Our recent descent into boorishness didn't begin on the political platform but on the stage—not with our politicians but with our stand-up comics. Sometime in the late 1950s, the taste for comedy based on edgy political satire (think Lenny Bruce and Mort Sahl) mutated into shtick based on insult (think Don Rickles and Jackie Mason). People, as it turned out, found it highly entertaining to watch other people being insulted.

It was, in economic terms, the commoditization of incivility.

It wasn't long before foundering AM radio found a savior in the proto-shock jock, Howard Stern, who turned rudeness and transgressive humor of every sort into a morning staple for millions of Americans. Incivility the commodity had found a broad new market, built on the animating insight that people found insults entertaining.

Whole brutish pile here.

Oddly, despite taking a couple of weeks to comment on Rep. Joe Wilson's idiotic and churlish outburst during Barack Obama's congressional address, Rutten couldn't rouse himself to throw in the obligatory Serena Williams comment, perhaps because the role tennis has played in coarsening the culcha upsets his easy morality play (I think it's fair to say that Jimmy Connors, John McEnroe, and Ilie Nastase did as much to legitimize boorishness as Don Rickles, Jackie Mason, and Howard Stern—who, by the way, was funnier and more insightful into the American psyche at his peak than St. Lenny ever was).

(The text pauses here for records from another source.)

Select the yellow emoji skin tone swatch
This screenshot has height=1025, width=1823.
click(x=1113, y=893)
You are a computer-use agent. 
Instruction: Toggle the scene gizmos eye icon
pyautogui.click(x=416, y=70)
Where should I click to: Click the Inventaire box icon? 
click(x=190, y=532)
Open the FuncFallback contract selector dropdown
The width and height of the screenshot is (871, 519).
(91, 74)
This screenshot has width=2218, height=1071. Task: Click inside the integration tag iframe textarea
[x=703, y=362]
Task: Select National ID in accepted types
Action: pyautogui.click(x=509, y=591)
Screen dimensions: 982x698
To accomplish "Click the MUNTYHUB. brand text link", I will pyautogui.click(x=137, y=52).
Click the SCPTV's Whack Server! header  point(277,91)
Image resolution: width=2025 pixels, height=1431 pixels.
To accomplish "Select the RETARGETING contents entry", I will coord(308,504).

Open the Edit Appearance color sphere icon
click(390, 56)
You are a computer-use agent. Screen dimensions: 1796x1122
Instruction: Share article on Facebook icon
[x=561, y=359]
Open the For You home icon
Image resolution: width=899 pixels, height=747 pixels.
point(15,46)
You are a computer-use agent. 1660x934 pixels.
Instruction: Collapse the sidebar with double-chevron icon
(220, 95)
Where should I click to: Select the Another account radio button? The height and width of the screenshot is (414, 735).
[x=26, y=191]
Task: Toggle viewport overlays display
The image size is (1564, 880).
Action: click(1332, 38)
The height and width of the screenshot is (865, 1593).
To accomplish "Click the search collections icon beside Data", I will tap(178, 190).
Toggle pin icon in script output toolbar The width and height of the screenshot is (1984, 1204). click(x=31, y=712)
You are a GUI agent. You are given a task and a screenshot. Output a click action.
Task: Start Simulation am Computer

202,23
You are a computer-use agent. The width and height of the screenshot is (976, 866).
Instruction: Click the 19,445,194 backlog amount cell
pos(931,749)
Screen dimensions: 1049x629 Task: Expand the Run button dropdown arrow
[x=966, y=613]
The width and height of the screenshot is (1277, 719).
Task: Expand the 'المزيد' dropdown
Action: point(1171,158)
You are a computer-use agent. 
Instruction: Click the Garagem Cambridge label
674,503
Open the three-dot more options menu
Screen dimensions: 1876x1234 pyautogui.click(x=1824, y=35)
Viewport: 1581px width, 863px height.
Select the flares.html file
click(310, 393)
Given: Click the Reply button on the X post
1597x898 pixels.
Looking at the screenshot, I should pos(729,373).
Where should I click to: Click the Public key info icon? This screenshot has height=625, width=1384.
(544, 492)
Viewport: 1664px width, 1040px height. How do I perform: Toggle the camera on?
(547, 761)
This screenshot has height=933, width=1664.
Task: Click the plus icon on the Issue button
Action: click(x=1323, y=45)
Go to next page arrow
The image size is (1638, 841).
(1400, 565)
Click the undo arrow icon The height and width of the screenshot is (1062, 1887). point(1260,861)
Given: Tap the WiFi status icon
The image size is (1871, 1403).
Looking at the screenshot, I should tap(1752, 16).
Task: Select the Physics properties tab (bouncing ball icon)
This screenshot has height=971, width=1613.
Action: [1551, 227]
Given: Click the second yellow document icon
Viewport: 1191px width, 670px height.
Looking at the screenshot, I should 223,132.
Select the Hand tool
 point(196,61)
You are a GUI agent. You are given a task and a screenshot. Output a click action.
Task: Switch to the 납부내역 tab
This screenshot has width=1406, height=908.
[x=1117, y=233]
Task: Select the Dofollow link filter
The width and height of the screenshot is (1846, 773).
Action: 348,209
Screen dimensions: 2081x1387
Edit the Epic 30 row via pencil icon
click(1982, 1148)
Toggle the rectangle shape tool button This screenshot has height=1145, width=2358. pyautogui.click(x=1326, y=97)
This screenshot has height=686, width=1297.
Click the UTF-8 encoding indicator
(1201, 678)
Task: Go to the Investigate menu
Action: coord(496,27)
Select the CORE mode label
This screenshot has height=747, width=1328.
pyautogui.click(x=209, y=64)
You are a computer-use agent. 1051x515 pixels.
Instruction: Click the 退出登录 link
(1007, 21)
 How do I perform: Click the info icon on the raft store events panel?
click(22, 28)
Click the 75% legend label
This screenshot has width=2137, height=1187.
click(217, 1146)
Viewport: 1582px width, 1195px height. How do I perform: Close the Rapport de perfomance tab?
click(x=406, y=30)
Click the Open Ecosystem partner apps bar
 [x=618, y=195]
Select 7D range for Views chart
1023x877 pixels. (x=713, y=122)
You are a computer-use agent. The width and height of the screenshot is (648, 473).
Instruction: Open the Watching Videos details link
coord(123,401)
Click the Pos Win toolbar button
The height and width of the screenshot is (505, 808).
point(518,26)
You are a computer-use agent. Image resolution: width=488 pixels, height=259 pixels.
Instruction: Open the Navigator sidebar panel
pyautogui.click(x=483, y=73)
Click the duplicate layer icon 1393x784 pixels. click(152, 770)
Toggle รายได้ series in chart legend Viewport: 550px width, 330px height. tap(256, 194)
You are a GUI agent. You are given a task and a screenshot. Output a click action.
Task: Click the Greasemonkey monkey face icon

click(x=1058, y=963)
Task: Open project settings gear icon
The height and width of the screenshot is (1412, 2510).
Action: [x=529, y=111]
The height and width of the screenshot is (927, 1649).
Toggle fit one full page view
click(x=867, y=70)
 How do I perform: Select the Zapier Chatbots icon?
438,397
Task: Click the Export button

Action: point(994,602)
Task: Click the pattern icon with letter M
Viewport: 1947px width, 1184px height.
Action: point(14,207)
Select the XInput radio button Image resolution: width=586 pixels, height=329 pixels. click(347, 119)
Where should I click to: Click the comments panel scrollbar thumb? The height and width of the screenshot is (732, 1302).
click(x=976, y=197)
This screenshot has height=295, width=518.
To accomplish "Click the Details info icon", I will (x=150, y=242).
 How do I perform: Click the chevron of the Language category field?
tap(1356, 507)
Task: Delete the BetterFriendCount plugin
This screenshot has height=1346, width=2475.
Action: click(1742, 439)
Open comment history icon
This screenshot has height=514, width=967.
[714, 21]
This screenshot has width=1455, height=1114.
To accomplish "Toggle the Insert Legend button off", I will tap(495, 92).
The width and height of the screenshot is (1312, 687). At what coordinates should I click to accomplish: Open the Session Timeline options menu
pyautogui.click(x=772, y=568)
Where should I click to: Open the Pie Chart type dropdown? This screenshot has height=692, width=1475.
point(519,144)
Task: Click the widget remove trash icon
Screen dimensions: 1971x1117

Are people more, er, expressive than they used to be? Yes, in all sorts of ways. Are we a "coarser" society than in the past? I'm not so sure. Depends on how you define it (wasn't Joe McCarthy coarse? LBJ?). Does the coarseness flow one way, toward the Glenn Becks and GOPpers of the world? Certainly not, even in Congress, where Dems en masse can boo the president and Rep. Pete Stark (D-Calif.) can say from the floor George W. Bush and the Republicans send our kids to Iraq "to get their heads blown off for the President's amusement."

But at least Joe Wilson wasn't wearing flip-flops.